Moore notes that most children with JIA have normal labs.
“Inflammation markers in the blood are often normal when joint inflammation is limited to a small number of joints, even if the joints are huge,” Moore says.
As with adult rheumatoid arthritis, aggressive treatment is recommended for children and teenagers with juvenile arthritis.
“I always tell families that the reasons we care so much about wanting to be somewhat aggressive in our treatment of JIA are quality of life and to prevent joint damage,” Moore explains. “I don’t want a child to be a ‘tough cookie’ now, but then be a 20-year-old who needs a joint replacement.”
The goal of treatment is the same as the goal of rheumatoid arthritis treatment – to calm down the immune response causing the inflammation.
According to Moore, many of the medications used to treat JIA are the same as those used in the treatment of adult rheumatoid arthritis, such as methotrexate and the biologic drugs like etanercept (Enbrel), adalimumab (Humira) and tocilizumab (Actemra).
Parents and children should not fear drug treatment, even though they may have “toxic-sounding names,” Moore advises. “These drugs have revolutionized the treatment of JIA and been life-changing for our patients,” Moore says.
In addition, they have been studied very extensively to ensure safety and efficacy in kids. “We are very cautious about never wanting the risks [of drug treatment] to outweigh the benefits,” she adds.
In general, kids with juvenile idiopathic arthritis cope better than adults with a diagnosis of rheumatoid arthritis, Moore says. “Kids have a strong inner drive to want to run and play and keep up with friends,” she says.
However, she notes that kids and teens with chronic or severe disease can have a difficult time dealing with their disease. “They often feel very different from their friends.
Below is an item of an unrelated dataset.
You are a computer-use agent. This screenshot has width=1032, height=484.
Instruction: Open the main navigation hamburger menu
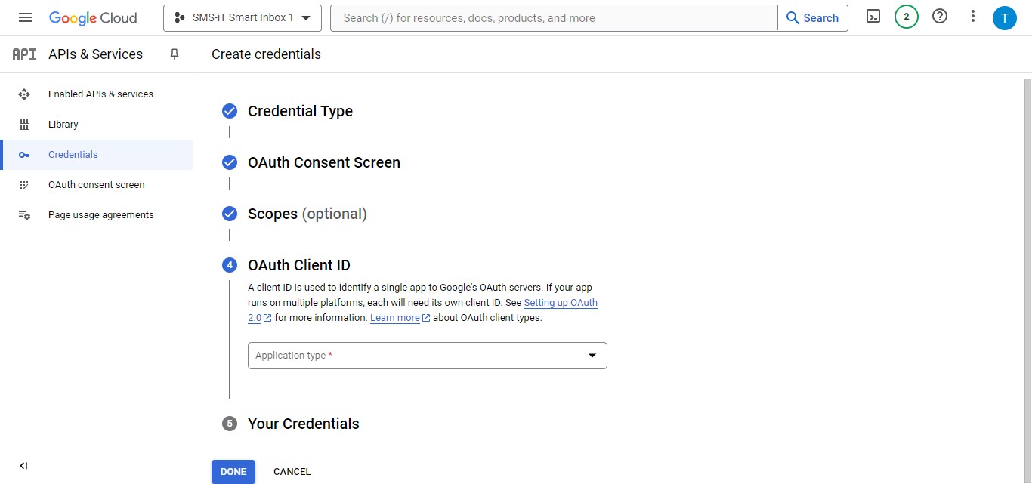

Activities they once used for coping, such as coloring or running, may be difficult if there is bad joint disease,” she says. “When that is the case – when something is taken away – it will leave a hole, unless that hole is replaced by something else. So, it is important to fill the hole.”
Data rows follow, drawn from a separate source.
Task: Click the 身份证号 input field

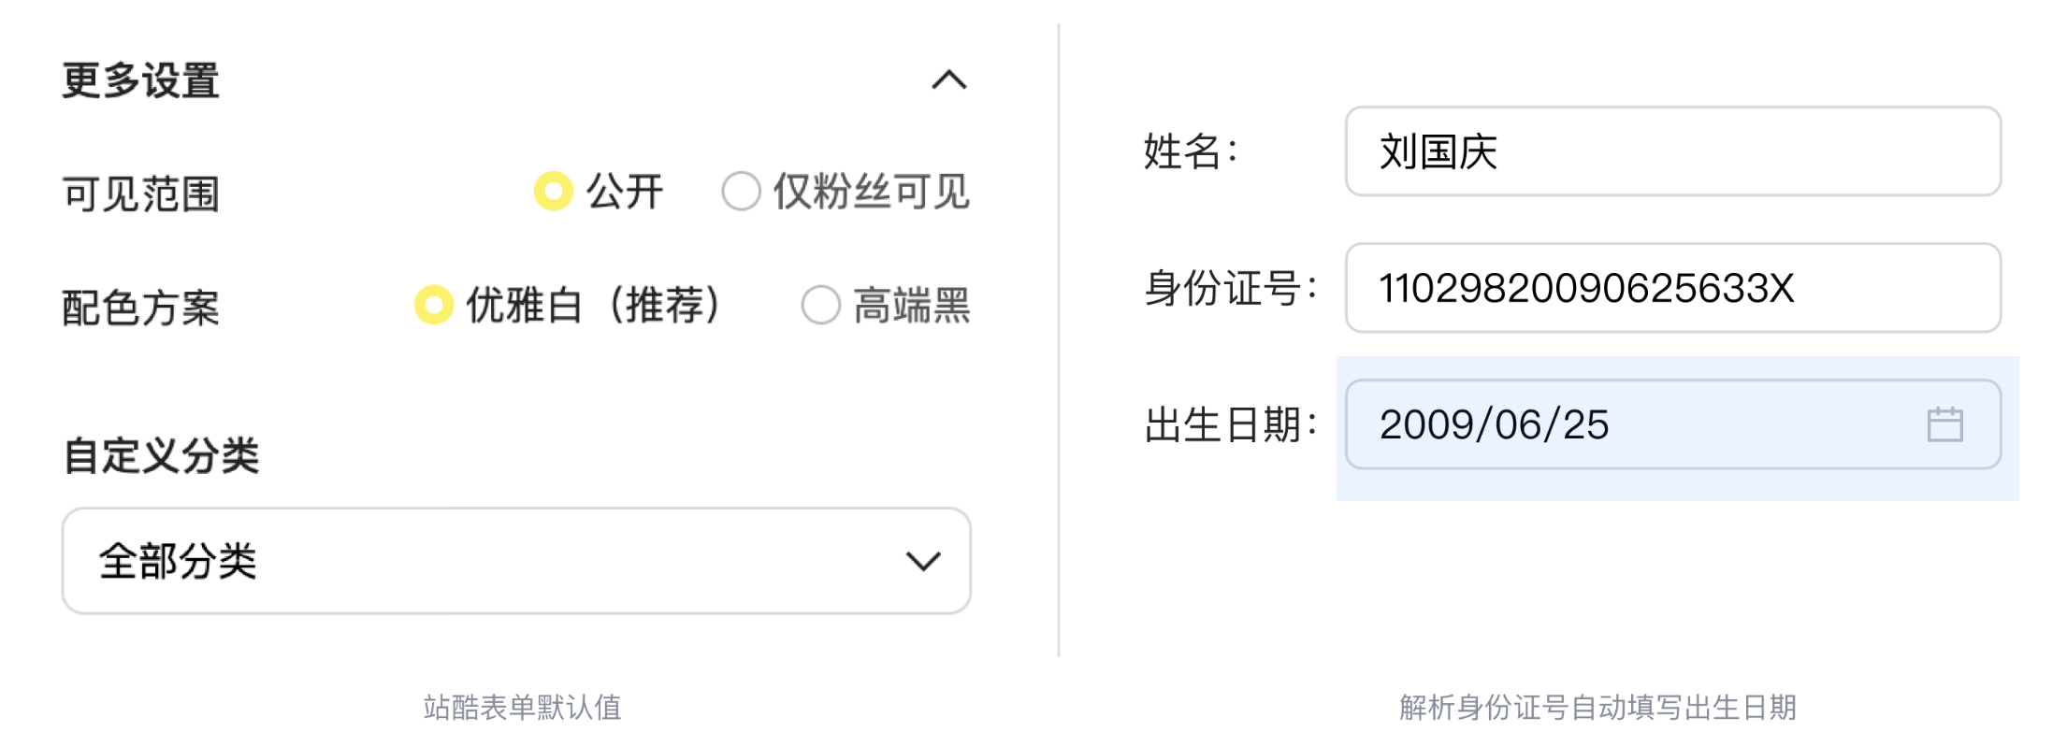Action: 1673,288
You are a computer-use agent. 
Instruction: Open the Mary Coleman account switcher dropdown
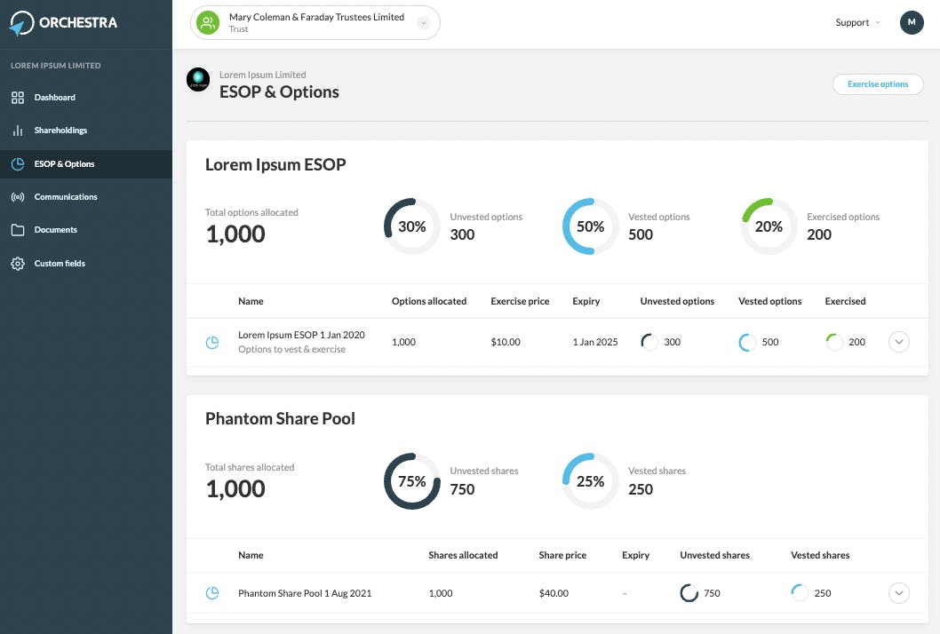(424, 23)
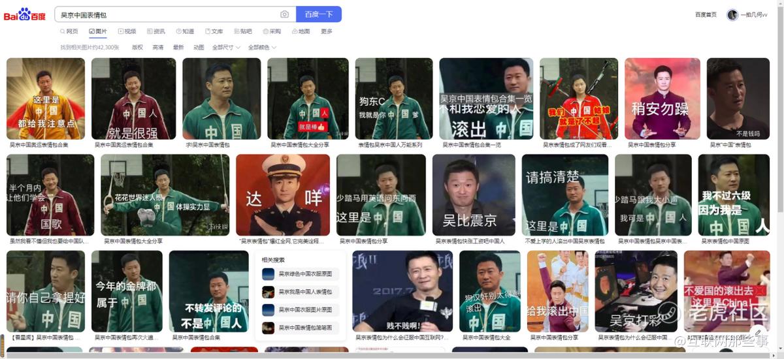The image size is (784, 359).
Task: Go to 百度首页 link
Action: coord(706,14)
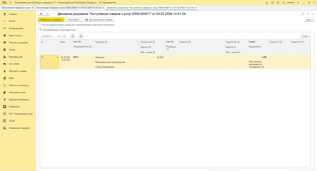Open the Настройка... button

coord(74,20)
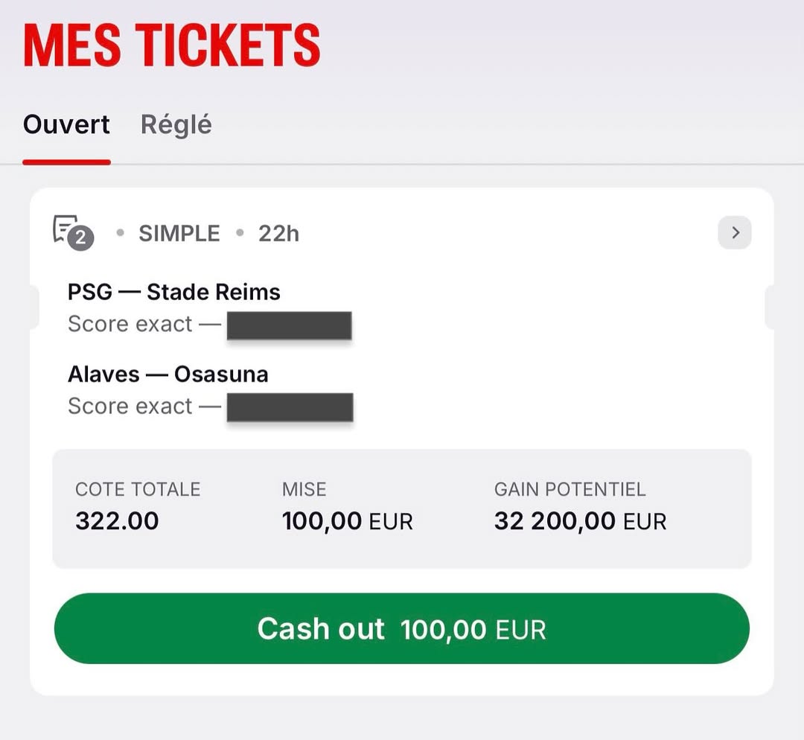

Moore recommends that kids find a project that interests them. “[It] can provide distraction, motivation and self-confidence,” she says. “It’s important that their identity is not based on what they can’t do, but rather is based on what they can do.”
Sule offers families encouragement. “In rheumatology now, I tell patients that their quality of life on these new treatments can be excellent,” she says. “In the majority of children – not all – we can get their arthritis under control with these types of medicines.”
One challenge, Sule says, is studies have shown that if medications are stopped too soon, kids may have an arthritis flare, which could worsen their quality of life.
“What studies are now trying to figure out is how long they have to stay on these medicines; whether it’s two years, or longer,” Sule says. “How long do we need to get the immune system back into remission to keep their arthritis under control?”
Sule is optimistic. “Parents need to know they’re not alone, that juvenile idiopathic arthritis is the most common type of rheumatologic disease we see in children,” she says. “And that working together, their children can do everything they want to do – whatever they plan for their lives, they can do.”